Of the reported crimes involving unmarried couples, there were 15 homicides and three attempted murders with half of the killings premeditated, the research shows.

By comparison, there were two murders and five attempted murders committed by husbands during the same period.

MWF executive director Yao Shu-wen (姚淑文) said that among the 22 incidents of relationship violence among non-married couples, none of the women who had been assaulted had applied for protection orders that forbid abusers from approaching or assaulting victims.

“It means that the government has not done its job in letting people know what laws can do for them,” Yao said. “We have focused our attention on domestic violence [among the married], but the troubles that unmarried women face are equally, if not more, severe.”

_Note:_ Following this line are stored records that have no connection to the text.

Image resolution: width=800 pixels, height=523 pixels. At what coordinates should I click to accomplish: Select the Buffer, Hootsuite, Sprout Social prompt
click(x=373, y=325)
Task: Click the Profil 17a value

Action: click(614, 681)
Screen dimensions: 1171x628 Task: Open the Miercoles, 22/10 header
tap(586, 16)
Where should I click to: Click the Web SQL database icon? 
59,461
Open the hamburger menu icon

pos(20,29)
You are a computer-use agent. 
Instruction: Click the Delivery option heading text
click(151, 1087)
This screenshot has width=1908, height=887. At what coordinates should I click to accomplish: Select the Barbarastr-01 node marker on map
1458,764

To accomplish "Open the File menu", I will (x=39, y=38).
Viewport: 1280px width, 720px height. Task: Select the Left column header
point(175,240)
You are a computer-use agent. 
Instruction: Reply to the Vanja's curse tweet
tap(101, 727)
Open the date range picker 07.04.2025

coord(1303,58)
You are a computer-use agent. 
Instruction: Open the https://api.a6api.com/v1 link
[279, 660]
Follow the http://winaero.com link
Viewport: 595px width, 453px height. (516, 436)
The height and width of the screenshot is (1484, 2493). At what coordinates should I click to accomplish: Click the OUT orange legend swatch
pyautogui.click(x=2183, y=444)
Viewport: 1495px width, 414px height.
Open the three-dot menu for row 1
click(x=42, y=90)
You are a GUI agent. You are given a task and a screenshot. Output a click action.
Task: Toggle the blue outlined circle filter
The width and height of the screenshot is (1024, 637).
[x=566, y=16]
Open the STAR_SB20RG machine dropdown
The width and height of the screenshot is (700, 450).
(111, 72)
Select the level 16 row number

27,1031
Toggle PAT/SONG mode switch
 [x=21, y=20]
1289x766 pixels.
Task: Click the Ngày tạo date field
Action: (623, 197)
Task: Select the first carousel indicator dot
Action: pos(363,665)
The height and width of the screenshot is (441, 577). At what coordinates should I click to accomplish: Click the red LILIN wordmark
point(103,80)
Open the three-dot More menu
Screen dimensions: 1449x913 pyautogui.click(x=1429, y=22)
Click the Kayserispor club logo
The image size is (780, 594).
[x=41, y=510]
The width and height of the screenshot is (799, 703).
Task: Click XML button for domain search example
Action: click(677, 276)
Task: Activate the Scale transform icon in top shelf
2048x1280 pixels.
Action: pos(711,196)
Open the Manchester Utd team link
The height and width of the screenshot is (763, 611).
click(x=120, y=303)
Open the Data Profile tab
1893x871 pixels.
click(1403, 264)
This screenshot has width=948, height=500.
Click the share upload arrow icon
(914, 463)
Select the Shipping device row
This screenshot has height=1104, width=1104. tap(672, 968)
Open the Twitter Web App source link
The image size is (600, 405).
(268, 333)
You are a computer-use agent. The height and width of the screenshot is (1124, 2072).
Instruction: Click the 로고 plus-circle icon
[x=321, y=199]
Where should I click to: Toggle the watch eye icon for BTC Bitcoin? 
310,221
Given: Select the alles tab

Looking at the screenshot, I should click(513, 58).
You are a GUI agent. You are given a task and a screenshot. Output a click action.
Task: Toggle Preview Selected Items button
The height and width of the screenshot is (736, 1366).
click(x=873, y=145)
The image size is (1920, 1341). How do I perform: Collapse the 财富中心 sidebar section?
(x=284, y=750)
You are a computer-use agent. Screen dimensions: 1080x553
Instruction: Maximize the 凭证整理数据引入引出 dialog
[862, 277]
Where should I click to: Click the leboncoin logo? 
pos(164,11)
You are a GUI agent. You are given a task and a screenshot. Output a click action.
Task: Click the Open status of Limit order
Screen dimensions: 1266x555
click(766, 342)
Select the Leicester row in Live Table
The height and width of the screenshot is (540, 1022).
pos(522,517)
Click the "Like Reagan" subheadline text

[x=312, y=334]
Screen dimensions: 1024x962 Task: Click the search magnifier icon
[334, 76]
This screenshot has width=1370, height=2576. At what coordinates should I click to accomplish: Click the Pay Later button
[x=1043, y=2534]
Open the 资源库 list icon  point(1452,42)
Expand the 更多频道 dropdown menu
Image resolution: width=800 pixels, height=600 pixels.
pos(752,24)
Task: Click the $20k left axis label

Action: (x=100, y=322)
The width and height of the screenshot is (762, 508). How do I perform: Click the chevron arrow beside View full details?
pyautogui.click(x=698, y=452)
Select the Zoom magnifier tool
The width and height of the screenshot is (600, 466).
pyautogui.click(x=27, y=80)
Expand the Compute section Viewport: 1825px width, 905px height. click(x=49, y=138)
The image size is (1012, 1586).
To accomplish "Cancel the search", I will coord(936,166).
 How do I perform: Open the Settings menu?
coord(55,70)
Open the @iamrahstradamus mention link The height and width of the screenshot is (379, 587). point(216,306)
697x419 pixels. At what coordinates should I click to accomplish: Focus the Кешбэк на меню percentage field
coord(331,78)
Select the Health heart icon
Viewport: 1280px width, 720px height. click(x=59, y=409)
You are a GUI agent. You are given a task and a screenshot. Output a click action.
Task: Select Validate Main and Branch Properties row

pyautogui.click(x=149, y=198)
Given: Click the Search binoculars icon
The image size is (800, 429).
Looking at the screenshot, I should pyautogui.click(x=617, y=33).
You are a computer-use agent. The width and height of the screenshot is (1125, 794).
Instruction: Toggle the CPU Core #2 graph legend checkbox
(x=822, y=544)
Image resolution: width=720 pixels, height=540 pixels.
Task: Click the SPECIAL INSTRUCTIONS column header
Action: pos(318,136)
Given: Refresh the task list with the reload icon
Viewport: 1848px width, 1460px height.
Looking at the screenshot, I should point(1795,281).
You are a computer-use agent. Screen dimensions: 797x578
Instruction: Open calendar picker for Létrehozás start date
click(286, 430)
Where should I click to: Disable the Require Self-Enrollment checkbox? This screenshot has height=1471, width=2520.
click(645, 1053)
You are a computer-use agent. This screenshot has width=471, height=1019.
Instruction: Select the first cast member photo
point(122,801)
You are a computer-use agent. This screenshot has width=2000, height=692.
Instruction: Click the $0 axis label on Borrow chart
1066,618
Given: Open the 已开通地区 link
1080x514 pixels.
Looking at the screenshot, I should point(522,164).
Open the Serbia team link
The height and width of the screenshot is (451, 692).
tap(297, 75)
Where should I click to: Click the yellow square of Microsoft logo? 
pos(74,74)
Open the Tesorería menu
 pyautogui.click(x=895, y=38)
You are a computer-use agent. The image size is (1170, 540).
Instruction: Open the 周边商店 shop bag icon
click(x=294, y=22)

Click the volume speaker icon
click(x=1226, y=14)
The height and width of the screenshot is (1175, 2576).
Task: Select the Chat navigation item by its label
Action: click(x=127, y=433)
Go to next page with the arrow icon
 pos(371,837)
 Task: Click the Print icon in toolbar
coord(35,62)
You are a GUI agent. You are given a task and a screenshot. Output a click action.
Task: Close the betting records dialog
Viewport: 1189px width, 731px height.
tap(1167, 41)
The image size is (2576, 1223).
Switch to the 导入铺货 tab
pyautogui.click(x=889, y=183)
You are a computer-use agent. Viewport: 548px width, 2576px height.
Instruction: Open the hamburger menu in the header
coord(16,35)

Yao added that the lack of support systems for those in non-marital relationships also makes it difficult for women to speak out and seek help.

“Married couples usually have stronger connections with each other’s families which can provide support, mediate and intervene,” she said. “However, unmarried couples tend to keep things to themselves and in most cases, family members know little about what is going on.”

Lai Fang-yu (賴芳玉), a lawyer who has dedicated her career to helping victims of domestic violence, stressed the importance of seeking legal assistance when warning signs of an abusive relationship emerge.

“The Domestic Violence Prevention Act (家庭暴力防治法) can protect not only married couples and children, but divorced people and those who cohabit,” Lai said. “Same-sex couples can also seek legal protection under the act.”

The foundation’s research also showed that the biggest reason behind violent behavior was that one of the partners was seeking to end the relationship or was suspected of cheating — together these accounted for more than 86 percent of the incidents of relationship violence. In addition, most of the violence took place at the homes of the victim or the perpetrator and knives are the most common murder weapon, the foundation said.

The foundation has conducted surveys during lecture tours at high schools and colleges over the past three years and about 15 percent to 32 percent of respondents said they had been physically abused by their lovers, Yao said.

“We think schools and educational authorities should start working on relationship and anti-dating violence programs and make them available to youngsters,” she added.

Citing the socialite Justin Lee (李宗瑞), who has been accused of having drugged women and filming bedroom trysts with a number of starlets and models allegedly against their will, Yao said support from the general public is important to create a friendly environment for victims to stand up against violence.